8 Şubat 2013 Cuma

Lapsus Calami 6


*** Sigarayı bıraktırma hattı aradı geçenlerde. Dedi duyduğumuza göre sigara içiyormuşsunuz, bıraktıralım dedik. Aman ne iyi ettiniz dedim, buyrun buyrun rahatsız olmayın dedim. Dedim siz gelmeseydiniz ben gelecektim. Hemen ciddiye aldı telesekreter hah dedi işte bu. Dedi ne kadar zamandır içiyorsunuz. Dedim neyi? Suyu deyip bastı kahkahayı kulağıma kulağıma. Gittikçe çirkinleşti gülmesi. Dedim iyi misiniz? Sigaraya açım abi dedi. Kaç aydır içmiyorum dedi. Tıktılar buraya beni vermiyorlar hiç dedi. Var mı bir sigara, ühü dedi. Ağlamaya başladı kulağıma kulağıma. Dedim ben içmem ki sigara. O zaman niye oyalıyorsun bizi g.t dedi. Telesekreterliğine verip, arada nargile içerim ama dedim. Bu bir mutlu oldu, bir mutlu oldu, telefondan fışkırıyor mutluluğu. Bir anda çorabının içinden sigara paketini çıkarıp arkadaşına veren insan gibi hissettim kendimi. Ee ne zaman içiyoruz dedi. Dedim şu an bıraktım ben. Kısa bir sessizlikten sonra g.t deyip suratıma kapattı telefonu. Ben de nargilemi içmeye devam ettim. Nargilem duman duman..

*** “Babaanne bak yol, aaa köprü, aa tren bu, aaa araba, aa direk, aaa köpek” diye diye tüm otobüs yolculuğu boyunca kafa şişiren çocuğa dönüp kendisini göstererek “aaa salak” diye bağırdım. Galiba artık vatana, memlekete faydalı bir birey olamayacak. Üzgünüm.

*** Koşan bir inek görsem gözüm açık gitmez gibime geliyor. Evet gibime geliyor.

*** Kendi verdiği parayı geri almayan bankamatik kadar çirkinine rastlamadım ömrümde. Olmuş, bir hata yapmış, fazla para çekmişsindir. Geri yatırmak için kendisine tekrar başvurursun, parayı almaz geri verir. Sanki kendince bir ders verme havasında: “madem benle dalga geçiyorsun, al bakalım paranı iki düzelt öyle koy” der gibi sırıta sırıta. Pis şey seni.

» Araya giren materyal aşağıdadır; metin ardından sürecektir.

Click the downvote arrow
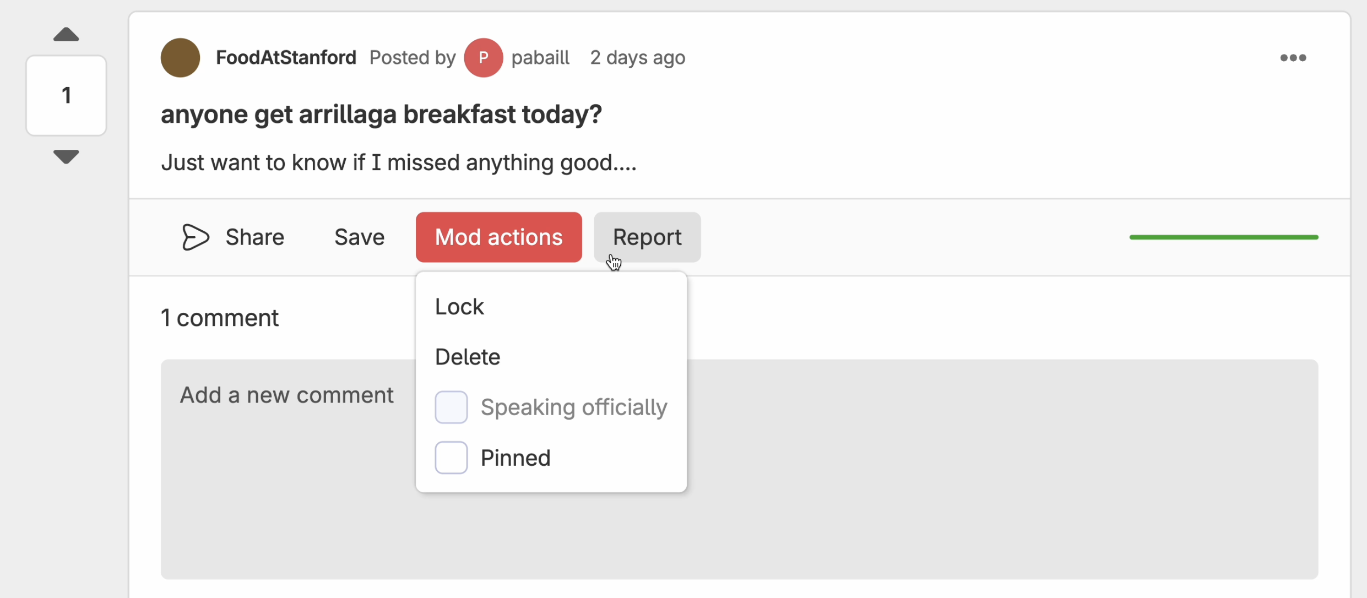 pyautogui.click(x=66, y=157)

*** “Aşk: onun seni her anışı, senin içinde tatlı çarpıntılı kalp çınlaması..”  “Ağbi biri seni anıyorsa git konuş bence.” Seyit Ali Aral

*** Zor değil yalnız olmak, asıl zor olan sevememek, sevilmemek.

*** “Ayakkaplarım” diyen insan, bence çok güzel bir insan.

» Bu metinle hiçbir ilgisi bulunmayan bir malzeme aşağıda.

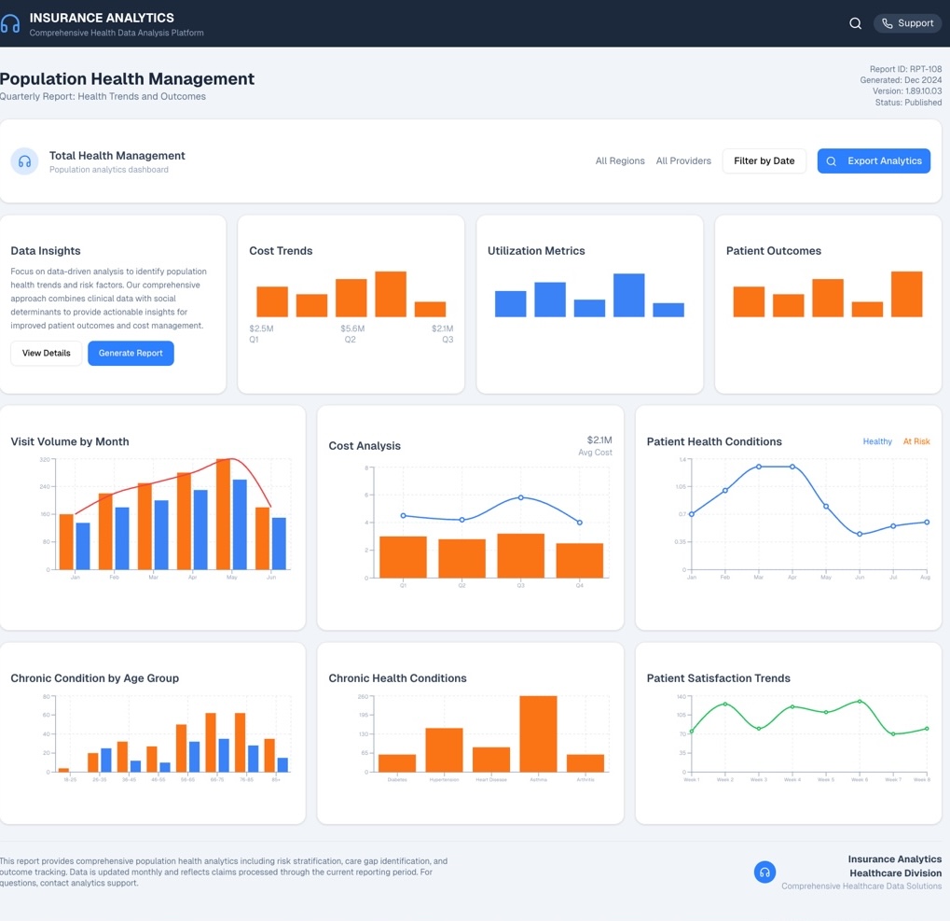Toggle the At Risk legend series
This screenshot has width=950, height=921.
point(916,441)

*** Medeniyet dediğin gecenin bir körü bomboş yolda kırmızı ışıkta beklemek değil de nedir?

*** Kırlangıç yuvası gördüğüm zaman çocukluğum aklıma gelir. Tüm çocukluğum boyunca arka bahçeye bakan balkonumuzda hep aynı yere yaptılar yuvalarını. Büyük kırlangıçların yuvalarındaki kırlangıç yavrularını beslemelerini izlemek en büyük zevklerimdendi. Gelenler hep aynı kırlangıçlar mıydı bilmiyorum ama her sene gelmeyi aksatmadılar. Kendimi büyümüş olarak tariflediğim yıllarda, liseyi bitirdiğim yaz yerlerinde yoklardı. O yıldan sonra bir kez dahi uğramadılar. Çocukluğumda kaldı kırlangıç yuvası..

*** “Belki bir gün
bir şiirin içinde rastlaşırız seninle..” Leyla ile Mecnun'dan.

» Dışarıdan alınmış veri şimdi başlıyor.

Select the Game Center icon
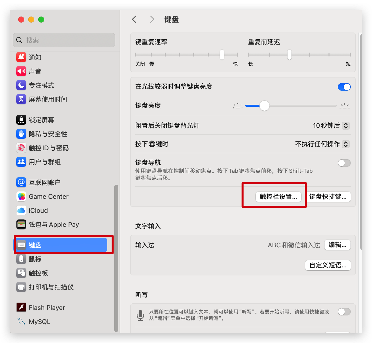This screenshot has height=343, width=372. click(21, 197)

*** Sarhoşa "serfoş" diyen babaannem de güzel insan tabi.

*** Alt komşumuz büyük bir iyilik yapıp bize yine yemek getirdi. Bir ay bizde kalan tenceresini hatırlamış olacak ki, tabağı boşalttırıp geri istedi. Zalım öğrenci evleri..

*** Otobüs durağında “70 geçti mi?” diye soran adama “970 mi?” diye soruya soru ile karşılık veren ben mi saçmayım, yoksa “yok düz 70” diye cevap veren o mu ben çözemedim. Evet ikimiz de saçmayız galiba.

*** 'Jeanne d’Arc’ın öteki ölümü adlı oyunda Jeanne d’Arc hapishanede idamını beklerken: "tanrım! neden eninde sonunda bütün kahramanlarını yalnız bırakırsın!"

*** Görmeyenler derneğinden dört insanımız almışlar ellerine sazlarını, türküler söylüyorlar köy köy, mahalle mahalle. Tek bir dertleri var. O da sanatlarına değer verilmesi ve derneğin geçiminin sağlanması. Ama bizim halkımız onlara dilenci muamelesi yaptığı için birer tl atıp yanlarından kaçmayı yeğliyor. Tek tesellim onların bu manzarayı görmüyor oluşu..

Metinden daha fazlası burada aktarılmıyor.